Skip to content

[Bug] Fix access to GPU by adding gpus all on warmup and launch warmup#36

Open
SangaraSorama wants to merge 2 commits into
elephant-track:mainfrom
SangaraSorama:gpu-fix
Open

[Bug] Fix access to GPU by adding gpus all on warmup and launch warmup#36
SangaraSorama wants to merge 2 commits into
elephant-track:mainfrom
SangaraSorama:gpu-fix

Conversation

@SangaraSorama
Copy link
Copy Markdown

@SangaraSorama SangaraSorama commented Mar 18, 2025

What are the changes the user will see?

The GPU access should not fail anymore, regardless of the GPU type the user has.

Why am I making these changes?

Currently, a lot of GPUs are not detected when trying to access them to use ELEPHANT once the container works.

Example of issue reported : https://forum.image.sc/t/issues-with-gpu-on-local-elephant-server/91424

This pull request should fix this issue.

What are the changes from a developer perspective?

Changes the Makefile :

  • Adds --gpus all in launch: warmup
  • Changes the structure of warmup to default back to --gpus all if no GPU is originally found

How to test the changes?

Try to install ELEPHANT in 2 contexts :

  • on a computer with a GPU that was properly accessible before this fix (example: NVIDIA RTX A6000)
  • on a computer with a GPU that was not accessible before this fix (example: NVIDIA RTX 4070)

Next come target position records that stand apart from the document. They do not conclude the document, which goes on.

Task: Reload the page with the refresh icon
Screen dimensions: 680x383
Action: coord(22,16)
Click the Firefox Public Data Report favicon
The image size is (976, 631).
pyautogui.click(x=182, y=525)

In both cases, the GPU should be accessed properly.

We only tested on a computer with a GPU that was not accessible before the fix (NVIDIA GeForce RTX 4070 Laptop GPU)

@SangaraSorama SangaraSorama changed the title [Bug] Fix access to GPU by adding --gpus all on launch warmup [Bug] Fix access to GPU by adding gpus all on warmup and launch warmup Mar 30, 2025
@CamilleAstrid
Copy link
Copy Markdown

GPU Detection Fix

When running training with Elephant on the dataset, the process may default to the CPU. To ensure the training runs on the GPU, the following changes were made to the Makefile in the Docker/elephant-server directory.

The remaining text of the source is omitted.